Moby's done a lot of ambient music in his career, to put it mildly. In recent years, he's put out two multi-hour-spanning Long Ambient albums (the second of which debuted on the Calm app), and a Live Ambients album of improvised, unedited ambient compositions; his second ever album was entitled Ambient; and from Everything Is Wrong onwards, many of his albums came with bonus discs of either original ambient songs, or ambient remixes of tracks from the main record. Everything Is Wrong had Underwater, Animal Rights had Little Idiot, Wait For Me had its ambient alternative namesake, and as such, so did Hotel, whose ambient cousin is where 'Chord Sounds' hails from.

At around the same time it was released as part of Hotel Ambient, 'Chord Sounds' - alongside several other tracks from the album, including 'Snowball', 'Blue Paper', 'Overland', 'Live Forever', and 'Aerial' - were used in tandem with the five original compositions Moby created for his score to Richard Kelly's Southland Tales, with some of those five only appearing in the extended Cannes Cut, which most people will have only begun to see nowadays with the advent of Arrow Video's 2021 Blu-ray release of both cuts of the film. (This isn't an affiliate link or anything, I just really like Southland Tales, and Arrow Video especially so, who are like the Criterion Collection, but much less expensive, and dedicated to the kind of cult classics, trashy horrors, and forgotten gems Criterion might overlook. 88 Films, 101 Films, Powerhouse Films/Indicator, Eureka!/Masters of Cinema, and Second Sight also all do great work on the physical home media front, all of which makes this film collector very happy.)

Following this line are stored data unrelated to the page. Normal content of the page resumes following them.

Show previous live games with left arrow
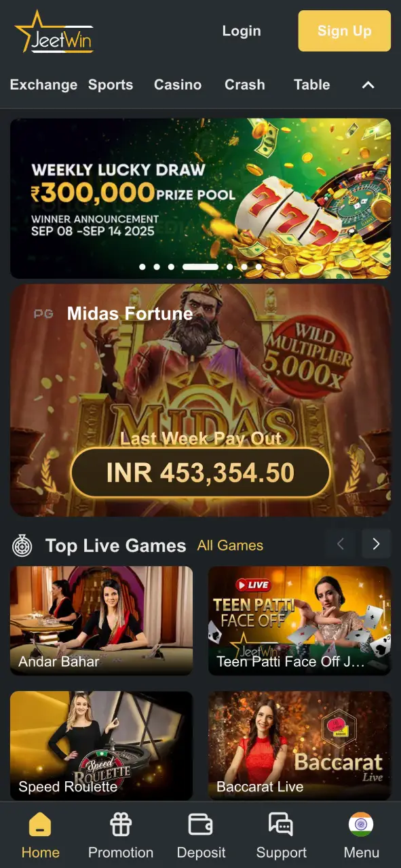 [341, 544]
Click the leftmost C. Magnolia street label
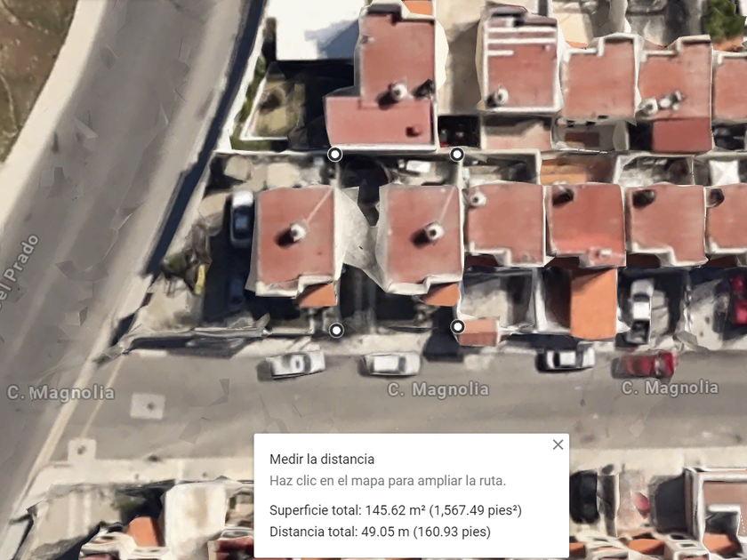The width and height of the screenshot is (747, 560). tap(61, 393)
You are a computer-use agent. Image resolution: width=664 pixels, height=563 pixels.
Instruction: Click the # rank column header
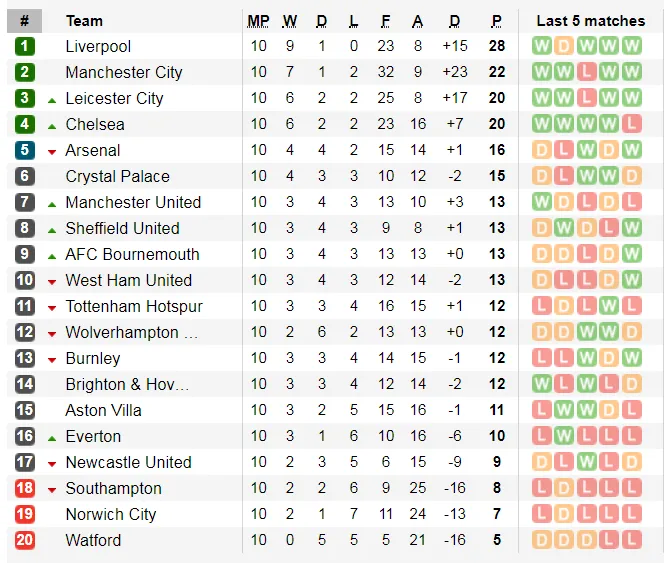pyautogui.click(x=25, y=21)
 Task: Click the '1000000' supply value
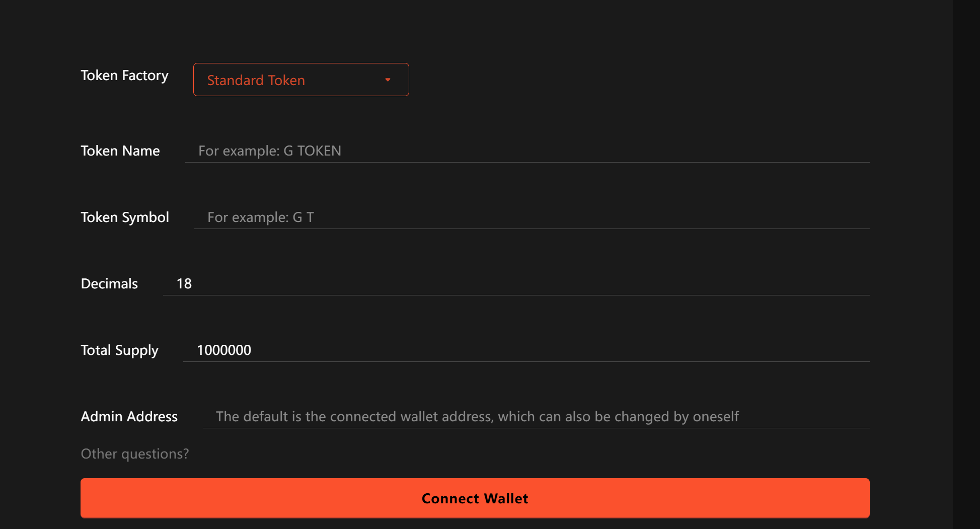[x=223, y=350]
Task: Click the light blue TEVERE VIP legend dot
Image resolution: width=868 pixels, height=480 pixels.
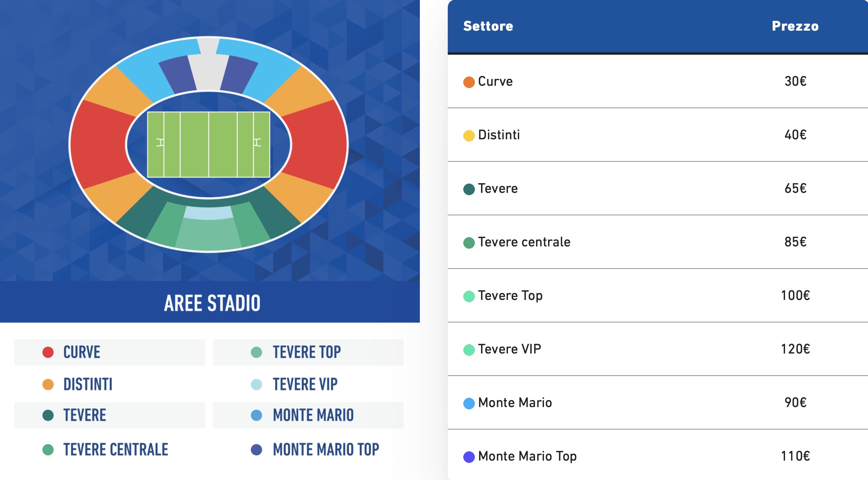Action: [257, 385]
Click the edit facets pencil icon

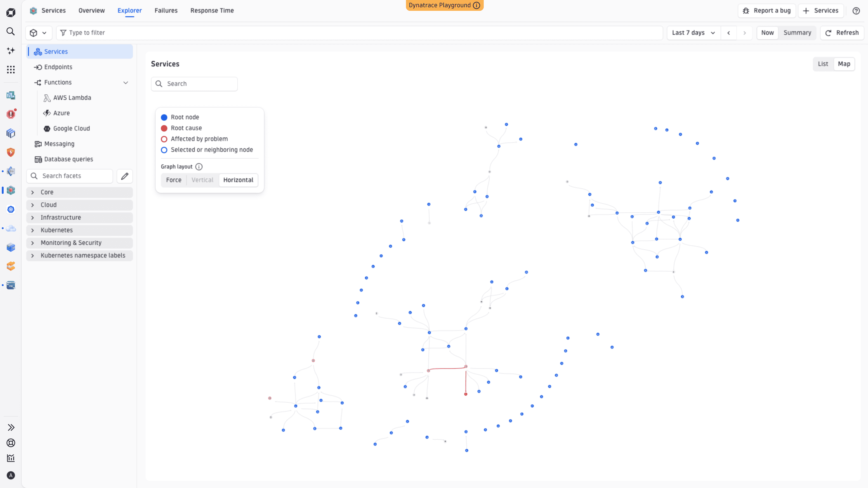125,176
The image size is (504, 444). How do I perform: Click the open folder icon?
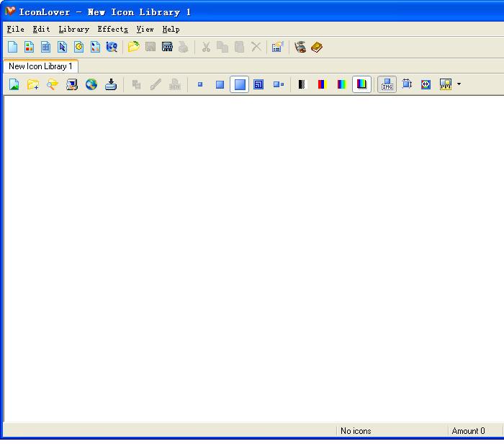point(133,47)
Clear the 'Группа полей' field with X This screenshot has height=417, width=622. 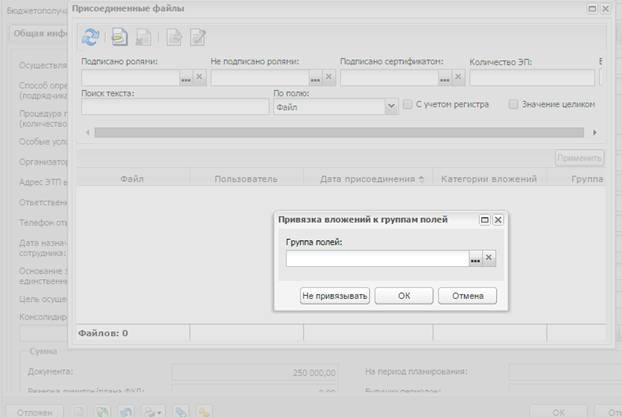(489, 258)
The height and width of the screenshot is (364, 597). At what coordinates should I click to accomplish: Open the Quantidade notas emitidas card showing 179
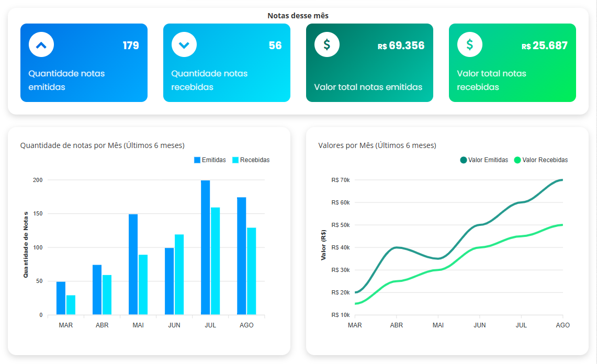click(x=84, y=63)
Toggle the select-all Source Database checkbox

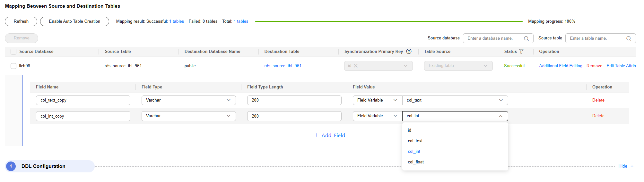13,52
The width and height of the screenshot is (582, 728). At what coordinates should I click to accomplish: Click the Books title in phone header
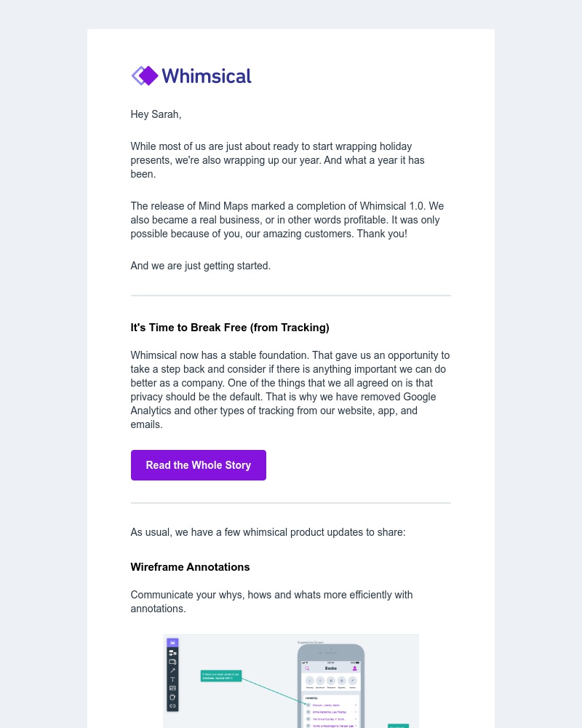331,668
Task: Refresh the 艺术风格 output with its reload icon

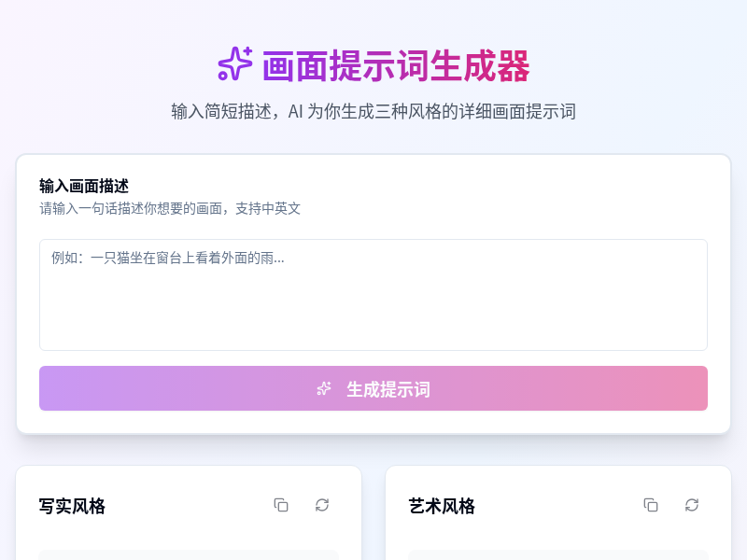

'Chord Sounds' makes its way onto this list by virtue of its freeform repetitious structure, the long, dreamy chords never resolving, but always looping back in a seamless ouroboros loop, while deep subtle bass notes, and slightly phased and muted percussive synths anchor the ambience with a sense of slow but steady movement, as the main refrain ebbs and flows in blissful intensity, never once breaking the zen of it all.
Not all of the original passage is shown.